Arrington adds that in addition to those professional groups, the obituary post on Arrington Funeral Directors’ Facebook page was shared to people in the deceased’s hometown and alumni of the university from which he graduated.
How it works
The premise behind ObituaryShare is straightforward, and again, easy to use.
“Instead of waiting for people to come and find the obit, we send it to the audience that would have an interest in the obit,” Arrington says.
First, a funeral home copies and pastes an obituary as-is into the ObituaryShare portal, which is modeled after the newspaper obit portals you’ve been using for years. You can add notes about potential targets based on the deceased or the survivors’ careers, locations, involvement, interests, etc., if you’d like. Most posts to ObituaryShare take only minutes of your time.
From there, the digital marketing certified ObituaryShare team gets to work identifying all of the relevant and appropriate Facebook groups or demographics to which the obituary should be shared. Lastly, they share the post with those audiences, and the obituary appears in the news feeds of friends, colleagues, or acquaintances of the deceased or their family members.
When someone clicks the post, they are sent directly to your funeral home’s website where they can learn more about the services, leave a message, or purchase memorial products. Some funeral homes, including Arrington’s, have also added banners suggesting that visitors explore their pre-planning options — with amazing results.
“Our average preneed has gone up $853 per contract because people are coming to the website in a different mindset when they click the preplanning banner,” Arrington explains. “We put a banner at the bottom of the obit that just says, ‘Pre-planning makes sense.’ And so that’s usually the first page we found that they go to after reading the obit. So our preneed interest from our website has increased. For instance, we got five preneed requests yesterday.”
The best reasons to try ObituaryShare
While the metrics Arrington shares tell a compelling story in themselves, he believes that the best way to learn what ObituaryShare can do for you is to try it for yourself. And there’s one more number you’ll be interested to learn before you do: The price is only $139 per obituary.
“It doesn’t matter if it’s the first obit or the 51st obit, whether it’s 200 lines or 1200 lines, whether they include a picture or they don’t,” Arrington says, with his funeral director hat firmly in place. “And that’s the way it is for everybody, right? So that way, funeral directors are charging families the same. They know what the price is and you don’t have to limit the family. You can say, ‘Send me whatever you want and we’ll put it up there.’”

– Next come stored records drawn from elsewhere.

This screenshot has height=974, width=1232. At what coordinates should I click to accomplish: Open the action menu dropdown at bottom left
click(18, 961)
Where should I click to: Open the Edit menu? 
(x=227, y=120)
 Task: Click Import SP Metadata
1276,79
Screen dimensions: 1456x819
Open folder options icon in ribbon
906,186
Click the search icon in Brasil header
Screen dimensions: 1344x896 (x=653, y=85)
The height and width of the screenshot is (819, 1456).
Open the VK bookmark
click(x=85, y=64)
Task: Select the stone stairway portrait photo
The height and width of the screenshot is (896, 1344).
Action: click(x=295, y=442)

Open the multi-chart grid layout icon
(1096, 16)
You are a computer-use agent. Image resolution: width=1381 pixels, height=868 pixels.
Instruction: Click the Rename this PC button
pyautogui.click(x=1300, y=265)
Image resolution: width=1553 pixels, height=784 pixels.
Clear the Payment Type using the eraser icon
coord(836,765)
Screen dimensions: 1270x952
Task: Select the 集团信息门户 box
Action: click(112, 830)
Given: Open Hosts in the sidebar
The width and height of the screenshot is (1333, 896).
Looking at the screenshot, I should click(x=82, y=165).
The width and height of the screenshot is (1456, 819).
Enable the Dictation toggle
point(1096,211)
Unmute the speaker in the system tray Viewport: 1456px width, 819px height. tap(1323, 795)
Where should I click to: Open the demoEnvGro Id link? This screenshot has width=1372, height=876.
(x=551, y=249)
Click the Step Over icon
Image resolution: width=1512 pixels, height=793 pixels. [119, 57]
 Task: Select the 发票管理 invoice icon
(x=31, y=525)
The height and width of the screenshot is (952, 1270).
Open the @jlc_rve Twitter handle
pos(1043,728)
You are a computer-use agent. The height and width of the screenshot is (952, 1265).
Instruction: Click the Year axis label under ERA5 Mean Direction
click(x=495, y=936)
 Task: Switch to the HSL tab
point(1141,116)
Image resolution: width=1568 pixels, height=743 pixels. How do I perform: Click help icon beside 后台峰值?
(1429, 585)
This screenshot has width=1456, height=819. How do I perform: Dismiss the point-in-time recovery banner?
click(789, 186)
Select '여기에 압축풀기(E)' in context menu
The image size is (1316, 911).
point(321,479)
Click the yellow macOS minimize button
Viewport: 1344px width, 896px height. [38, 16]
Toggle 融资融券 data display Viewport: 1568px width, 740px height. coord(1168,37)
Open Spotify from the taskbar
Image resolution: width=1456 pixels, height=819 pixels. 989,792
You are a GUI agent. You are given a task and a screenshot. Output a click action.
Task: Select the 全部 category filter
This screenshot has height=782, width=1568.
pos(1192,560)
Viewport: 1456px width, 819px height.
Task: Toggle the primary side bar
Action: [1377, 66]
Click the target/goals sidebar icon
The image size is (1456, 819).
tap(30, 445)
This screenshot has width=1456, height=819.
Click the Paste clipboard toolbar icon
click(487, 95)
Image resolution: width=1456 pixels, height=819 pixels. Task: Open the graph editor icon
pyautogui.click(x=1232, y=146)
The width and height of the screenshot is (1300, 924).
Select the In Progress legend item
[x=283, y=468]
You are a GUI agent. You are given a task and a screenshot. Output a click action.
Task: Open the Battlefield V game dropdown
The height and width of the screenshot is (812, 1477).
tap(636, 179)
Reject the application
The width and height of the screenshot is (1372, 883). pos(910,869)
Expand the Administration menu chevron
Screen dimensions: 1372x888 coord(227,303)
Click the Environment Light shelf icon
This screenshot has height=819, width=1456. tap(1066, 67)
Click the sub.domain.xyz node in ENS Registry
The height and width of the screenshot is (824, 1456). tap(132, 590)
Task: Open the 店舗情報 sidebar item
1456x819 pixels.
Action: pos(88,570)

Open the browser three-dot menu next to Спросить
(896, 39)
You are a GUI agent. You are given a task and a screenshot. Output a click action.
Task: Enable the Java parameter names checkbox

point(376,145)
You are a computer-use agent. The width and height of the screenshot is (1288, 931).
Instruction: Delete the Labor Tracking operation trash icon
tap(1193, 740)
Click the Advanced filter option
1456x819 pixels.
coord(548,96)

Although you’re free to test the power of ObituaryShare anytime, obligation-free, with only one obituary. Arrington suggested testing multiple obits for a more holistic view of the tool and the results it can provide, reports of which are provided to each ObituaryShare client on a monthly basis. And at $139, the cost is comparable to — if not drastically less than — today’s newspaper’s obit rates, and it’s a cost that most families are ready and willing to pay.
Arrington, as well as many of ObituaryShare’s clients, have included this service in an optional memorial package with memorial cards, video tributes, register books, temporary grave markers, thank you cards, and the like. In many cases, the total cost of this package for the families is less than they would pay for publishing an obituary in the local newspaper.